Ireland’s independent electoral commission is determined to lower this number on 7 June when European, local and Limerick mayoral elections take place. To help achieve this goal, it has kicked off its “Don’t Spoil Your Day” Voter Education Drive.
A new 3-minute and 1-minute video showing what you need to vote and exactly how to properly fill in your ballot. The video takes people through the voting process from entering the polling station to successfully completing your vote.
The Electoral Commission is sharing the video and associated materials with Local Authorities, community groups and organisations across the country to support voters ahead of polling day.
Ms Justice Marie Baker, Chair of the An Coimisiún Toghcháin, stated:
“It is such a disappointment to see the scale of spoilt and invalid votes – 108,000 is a huge number because the nature of our electoral system means that for many candidates, these votes could be the difference between winning and losing a seat.
“On June 7 there will be many people who have not voted before or have not voted in the 4 years since the last General Election. To some, it may seem a straight forward process, but the evidence is that many people who go to the polling station don’t fill in their ballots correctly. Their voice remains unheard.
“The voters whose votes were not counted would fill every seat in Croke Park and there’d still be many more standing outside.
“In Dublin City alone, over 3 per cent of votes cast were deemed invalid. This uncounted mountain of ballots is shocking when we know that in Ireland’s elections, many seats are won by a mere handful of votes.
“Don’t spoil your day on 7 June, get out and vote and make sure that your vote counts by completing your ballot properly. Your vote is your voice”.
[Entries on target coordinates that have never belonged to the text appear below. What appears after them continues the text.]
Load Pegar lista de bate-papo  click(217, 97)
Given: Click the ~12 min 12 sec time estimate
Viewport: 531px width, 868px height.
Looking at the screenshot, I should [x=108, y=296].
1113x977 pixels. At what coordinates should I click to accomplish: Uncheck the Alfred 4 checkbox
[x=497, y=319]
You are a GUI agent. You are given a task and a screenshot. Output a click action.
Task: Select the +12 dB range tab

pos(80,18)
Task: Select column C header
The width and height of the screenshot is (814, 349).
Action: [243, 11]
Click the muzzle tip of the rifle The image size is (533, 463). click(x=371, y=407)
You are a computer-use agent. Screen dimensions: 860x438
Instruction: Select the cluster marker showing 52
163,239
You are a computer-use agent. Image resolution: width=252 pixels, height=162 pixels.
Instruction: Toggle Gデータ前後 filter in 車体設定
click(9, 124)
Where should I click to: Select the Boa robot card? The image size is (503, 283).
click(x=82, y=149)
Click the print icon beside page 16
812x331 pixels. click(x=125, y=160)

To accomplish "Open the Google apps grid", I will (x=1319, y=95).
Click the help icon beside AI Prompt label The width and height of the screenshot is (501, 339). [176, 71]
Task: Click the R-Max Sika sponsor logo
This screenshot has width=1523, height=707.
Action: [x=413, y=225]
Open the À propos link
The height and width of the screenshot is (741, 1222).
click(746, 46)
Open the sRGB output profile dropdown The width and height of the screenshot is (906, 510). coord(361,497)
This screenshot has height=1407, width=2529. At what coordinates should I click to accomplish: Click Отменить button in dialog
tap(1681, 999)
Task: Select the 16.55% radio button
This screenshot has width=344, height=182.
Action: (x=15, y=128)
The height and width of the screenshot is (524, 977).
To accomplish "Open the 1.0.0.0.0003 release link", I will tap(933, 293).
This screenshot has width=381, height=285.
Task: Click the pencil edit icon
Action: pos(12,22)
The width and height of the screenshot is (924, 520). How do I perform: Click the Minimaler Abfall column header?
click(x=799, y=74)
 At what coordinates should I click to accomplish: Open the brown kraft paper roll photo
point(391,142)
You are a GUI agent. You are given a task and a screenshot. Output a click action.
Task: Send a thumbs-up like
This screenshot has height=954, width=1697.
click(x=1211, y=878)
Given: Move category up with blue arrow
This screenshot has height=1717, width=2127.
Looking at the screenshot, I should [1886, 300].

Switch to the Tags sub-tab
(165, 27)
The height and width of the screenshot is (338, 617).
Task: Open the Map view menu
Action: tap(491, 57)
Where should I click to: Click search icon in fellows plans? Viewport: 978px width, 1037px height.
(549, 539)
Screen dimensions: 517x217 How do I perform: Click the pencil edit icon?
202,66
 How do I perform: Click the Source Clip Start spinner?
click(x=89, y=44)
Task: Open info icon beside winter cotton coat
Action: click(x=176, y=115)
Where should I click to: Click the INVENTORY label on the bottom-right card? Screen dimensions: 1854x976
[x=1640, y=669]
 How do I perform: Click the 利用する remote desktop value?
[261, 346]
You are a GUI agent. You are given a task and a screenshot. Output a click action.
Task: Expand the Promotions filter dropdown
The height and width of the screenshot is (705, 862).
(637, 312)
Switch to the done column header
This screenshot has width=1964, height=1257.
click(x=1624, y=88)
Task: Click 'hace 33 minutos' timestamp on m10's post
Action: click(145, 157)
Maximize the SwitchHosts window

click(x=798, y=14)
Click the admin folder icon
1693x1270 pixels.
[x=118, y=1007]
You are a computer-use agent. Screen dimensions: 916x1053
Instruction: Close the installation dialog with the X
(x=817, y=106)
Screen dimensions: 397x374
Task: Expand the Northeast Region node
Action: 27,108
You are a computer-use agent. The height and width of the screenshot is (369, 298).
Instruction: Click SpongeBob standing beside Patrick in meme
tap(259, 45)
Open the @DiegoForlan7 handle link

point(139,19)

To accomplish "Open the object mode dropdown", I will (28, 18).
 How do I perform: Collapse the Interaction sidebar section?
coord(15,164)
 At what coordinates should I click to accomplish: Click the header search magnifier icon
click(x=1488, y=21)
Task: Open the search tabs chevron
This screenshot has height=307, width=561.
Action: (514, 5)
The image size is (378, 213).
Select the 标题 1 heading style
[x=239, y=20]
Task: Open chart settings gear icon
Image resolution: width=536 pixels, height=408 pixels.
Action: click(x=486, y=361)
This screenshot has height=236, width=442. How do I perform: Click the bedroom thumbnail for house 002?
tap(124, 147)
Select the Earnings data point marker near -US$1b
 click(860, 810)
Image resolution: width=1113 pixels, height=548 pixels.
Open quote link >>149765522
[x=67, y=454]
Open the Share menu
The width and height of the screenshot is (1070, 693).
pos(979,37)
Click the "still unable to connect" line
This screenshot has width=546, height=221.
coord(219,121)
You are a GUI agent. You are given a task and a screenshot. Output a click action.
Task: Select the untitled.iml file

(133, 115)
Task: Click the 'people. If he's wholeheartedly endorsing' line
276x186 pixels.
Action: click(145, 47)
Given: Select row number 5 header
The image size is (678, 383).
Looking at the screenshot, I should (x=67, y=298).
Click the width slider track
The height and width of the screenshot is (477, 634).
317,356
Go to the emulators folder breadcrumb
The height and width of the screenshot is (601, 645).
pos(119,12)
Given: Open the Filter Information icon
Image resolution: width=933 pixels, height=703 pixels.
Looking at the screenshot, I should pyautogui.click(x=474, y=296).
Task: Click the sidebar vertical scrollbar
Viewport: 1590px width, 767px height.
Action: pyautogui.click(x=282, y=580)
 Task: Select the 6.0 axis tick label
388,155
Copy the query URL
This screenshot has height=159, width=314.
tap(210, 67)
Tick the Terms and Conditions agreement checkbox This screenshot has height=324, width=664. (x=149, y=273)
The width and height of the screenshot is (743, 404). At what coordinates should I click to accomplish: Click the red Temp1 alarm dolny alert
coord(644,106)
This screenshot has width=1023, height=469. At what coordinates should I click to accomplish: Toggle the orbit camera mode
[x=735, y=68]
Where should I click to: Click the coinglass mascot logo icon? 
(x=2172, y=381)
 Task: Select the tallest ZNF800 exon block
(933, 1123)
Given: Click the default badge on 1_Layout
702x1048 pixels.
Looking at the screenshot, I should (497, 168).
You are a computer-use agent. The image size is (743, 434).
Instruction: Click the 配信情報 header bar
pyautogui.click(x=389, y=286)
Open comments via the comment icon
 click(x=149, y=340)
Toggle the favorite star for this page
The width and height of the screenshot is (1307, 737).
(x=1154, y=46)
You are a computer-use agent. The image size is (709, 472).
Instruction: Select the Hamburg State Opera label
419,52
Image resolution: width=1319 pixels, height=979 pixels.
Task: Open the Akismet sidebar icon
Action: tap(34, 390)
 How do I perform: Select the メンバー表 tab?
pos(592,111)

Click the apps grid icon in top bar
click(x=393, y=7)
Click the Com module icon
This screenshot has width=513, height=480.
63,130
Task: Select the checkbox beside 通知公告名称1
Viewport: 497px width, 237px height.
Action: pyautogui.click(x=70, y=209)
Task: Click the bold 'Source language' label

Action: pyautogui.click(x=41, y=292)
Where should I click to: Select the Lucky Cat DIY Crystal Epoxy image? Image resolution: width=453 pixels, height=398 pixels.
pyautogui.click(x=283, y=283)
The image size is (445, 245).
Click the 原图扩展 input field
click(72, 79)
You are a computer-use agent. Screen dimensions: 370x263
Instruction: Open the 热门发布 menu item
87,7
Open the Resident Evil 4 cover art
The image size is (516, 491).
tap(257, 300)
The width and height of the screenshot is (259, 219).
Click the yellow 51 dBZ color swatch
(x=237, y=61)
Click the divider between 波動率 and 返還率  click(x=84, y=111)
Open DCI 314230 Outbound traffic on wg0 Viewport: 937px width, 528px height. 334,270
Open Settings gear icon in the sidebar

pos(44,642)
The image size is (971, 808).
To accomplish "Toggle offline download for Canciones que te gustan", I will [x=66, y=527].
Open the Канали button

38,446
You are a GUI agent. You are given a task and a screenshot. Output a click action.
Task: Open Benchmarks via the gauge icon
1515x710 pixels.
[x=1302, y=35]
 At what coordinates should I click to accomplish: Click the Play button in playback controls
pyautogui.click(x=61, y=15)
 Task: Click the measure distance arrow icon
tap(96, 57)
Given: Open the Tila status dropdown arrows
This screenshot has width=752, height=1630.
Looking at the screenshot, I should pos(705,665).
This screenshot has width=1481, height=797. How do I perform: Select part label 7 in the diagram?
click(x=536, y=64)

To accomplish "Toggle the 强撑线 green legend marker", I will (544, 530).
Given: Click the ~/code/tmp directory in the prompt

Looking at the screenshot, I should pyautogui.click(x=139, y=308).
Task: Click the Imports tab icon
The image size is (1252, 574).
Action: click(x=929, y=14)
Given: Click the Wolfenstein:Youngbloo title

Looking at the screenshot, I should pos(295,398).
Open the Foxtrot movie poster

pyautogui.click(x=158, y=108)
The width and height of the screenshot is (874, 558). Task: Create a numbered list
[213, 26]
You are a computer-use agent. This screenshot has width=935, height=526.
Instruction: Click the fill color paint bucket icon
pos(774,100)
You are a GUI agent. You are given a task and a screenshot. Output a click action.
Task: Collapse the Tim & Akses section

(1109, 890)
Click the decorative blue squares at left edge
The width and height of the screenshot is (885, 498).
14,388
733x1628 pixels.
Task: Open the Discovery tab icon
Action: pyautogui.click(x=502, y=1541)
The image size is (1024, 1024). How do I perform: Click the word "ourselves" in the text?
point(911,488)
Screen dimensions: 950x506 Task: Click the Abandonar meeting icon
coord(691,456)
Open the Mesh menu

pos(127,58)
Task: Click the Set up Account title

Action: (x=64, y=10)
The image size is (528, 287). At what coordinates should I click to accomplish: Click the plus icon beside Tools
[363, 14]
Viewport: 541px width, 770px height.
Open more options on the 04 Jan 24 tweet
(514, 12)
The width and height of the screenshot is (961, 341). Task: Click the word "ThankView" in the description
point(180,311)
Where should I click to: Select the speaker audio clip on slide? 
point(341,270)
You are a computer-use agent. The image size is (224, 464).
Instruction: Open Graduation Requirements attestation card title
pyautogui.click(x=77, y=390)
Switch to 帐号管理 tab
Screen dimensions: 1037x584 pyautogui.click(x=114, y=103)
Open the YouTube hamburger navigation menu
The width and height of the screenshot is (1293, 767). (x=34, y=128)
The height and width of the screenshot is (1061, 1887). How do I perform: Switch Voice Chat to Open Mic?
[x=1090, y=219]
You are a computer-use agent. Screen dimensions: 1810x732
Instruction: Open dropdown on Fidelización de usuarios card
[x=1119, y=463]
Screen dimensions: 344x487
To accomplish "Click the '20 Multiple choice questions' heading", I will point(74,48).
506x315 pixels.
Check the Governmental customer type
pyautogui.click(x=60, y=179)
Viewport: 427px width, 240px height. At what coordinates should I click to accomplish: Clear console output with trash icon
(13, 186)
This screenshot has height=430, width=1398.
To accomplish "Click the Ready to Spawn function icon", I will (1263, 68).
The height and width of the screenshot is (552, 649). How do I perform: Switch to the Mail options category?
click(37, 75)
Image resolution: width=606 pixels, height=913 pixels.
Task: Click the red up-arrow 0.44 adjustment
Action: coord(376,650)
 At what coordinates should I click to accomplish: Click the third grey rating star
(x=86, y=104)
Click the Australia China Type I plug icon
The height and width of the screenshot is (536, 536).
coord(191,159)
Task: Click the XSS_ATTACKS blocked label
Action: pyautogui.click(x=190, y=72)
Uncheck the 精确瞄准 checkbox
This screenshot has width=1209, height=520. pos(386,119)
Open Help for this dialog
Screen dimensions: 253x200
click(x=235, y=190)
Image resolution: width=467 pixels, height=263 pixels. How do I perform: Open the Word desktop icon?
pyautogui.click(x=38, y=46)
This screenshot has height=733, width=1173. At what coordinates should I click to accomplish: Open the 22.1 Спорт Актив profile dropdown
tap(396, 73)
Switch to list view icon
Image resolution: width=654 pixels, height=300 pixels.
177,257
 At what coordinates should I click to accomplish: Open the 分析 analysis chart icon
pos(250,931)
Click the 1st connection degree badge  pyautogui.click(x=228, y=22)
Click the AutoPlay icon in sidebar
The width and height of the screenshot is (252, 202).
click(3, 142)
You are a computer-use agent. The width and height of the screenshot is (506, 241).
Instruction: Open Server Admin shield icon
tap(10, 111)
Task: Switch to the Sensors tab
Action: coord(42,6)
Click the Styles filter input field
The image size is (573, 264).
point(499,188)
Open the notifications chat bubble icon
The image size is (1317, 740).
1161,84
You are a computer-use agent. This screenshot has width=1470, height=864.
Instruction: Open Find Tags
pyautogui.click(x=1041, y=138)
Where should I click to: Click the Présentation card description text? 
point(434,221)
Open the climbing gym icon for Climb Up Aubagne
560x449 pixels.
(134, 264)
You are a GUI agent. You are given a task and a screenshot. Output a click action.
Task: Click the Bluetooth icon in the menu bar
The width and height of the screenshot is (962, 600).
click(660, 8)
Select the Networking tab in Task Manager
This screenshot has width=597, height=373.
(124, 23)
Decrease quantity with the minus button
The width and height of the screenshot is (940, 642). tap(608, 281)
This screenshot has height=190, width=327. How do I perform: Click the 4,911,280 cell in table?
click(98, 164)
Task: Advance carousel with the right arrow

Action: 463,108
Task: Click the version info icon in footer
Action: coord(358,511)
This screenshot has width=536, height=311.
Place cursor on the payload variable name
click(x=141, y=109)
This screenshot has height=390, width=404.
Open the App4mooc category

Among its functions, An Coimisiún Toghcháin, Ireland’s independent electoral commission, is tasked with building awareness of Ireland’s elections and increasing the numbers of people voting through education and information campaigns
The Independent piece argues, with no evidence supplied, that:
The worrying impression is that the commission is flexing its muscles for interventions in future campaigns. This would be a corrosive development for Irish democracy, and one that the Oireachtas should seek urgent clarification on.
We are no many months beyond the Presidential election. Those spoiled votes had no power, have seemingly had no influence whether in narrow or broader terms. Do I think that next time around there will be more candidates? Sure. Most likely. Perhaps there will be a bit more latitude given by FF or FG, or perhaps – and this would be better, their cohort of councillors will be smaller and less well placed to stymie other nominations.
And perhaps it is time to look once more at the actual result. Catherine Connolly gained 63.36% of the vote. Heather Humphreys gained 29.46% of the vote. Gavin gained 7.18% and spoiled votes were 12.9% of the vote. In no instance, in no constituency did spoiled votes come close to Connolly’s number, indeed Connolly’s vote was in most constituencies close to 63% or more (and tellingly those where her vote was closer to 50% was in Dun Laoghaire and Dublin Rathdown where Heather Humphrey’s was somewhat stronger than elsewhere – and only in Cavan-Monaghan did Humphreys outpoll Connolly). Worth noting too that the overall vote was up somewhat from the last Presidential election.
Catherine Connolly enjoyed a decisive win, but that was not a foregone conclusion either. It was the culmination of months of hard work and effort and discipline. The reality remains that if people want other candidates on ballot papers they have to work for them. Not arrive late in the day to a campaign, not depend upon entreaties to TDs who do not want and are under no obligation to support them, not ignore the tedious but essential process of building support. There’s no other way around this. Trying to parse through spoiled votes seems like a futile exercise.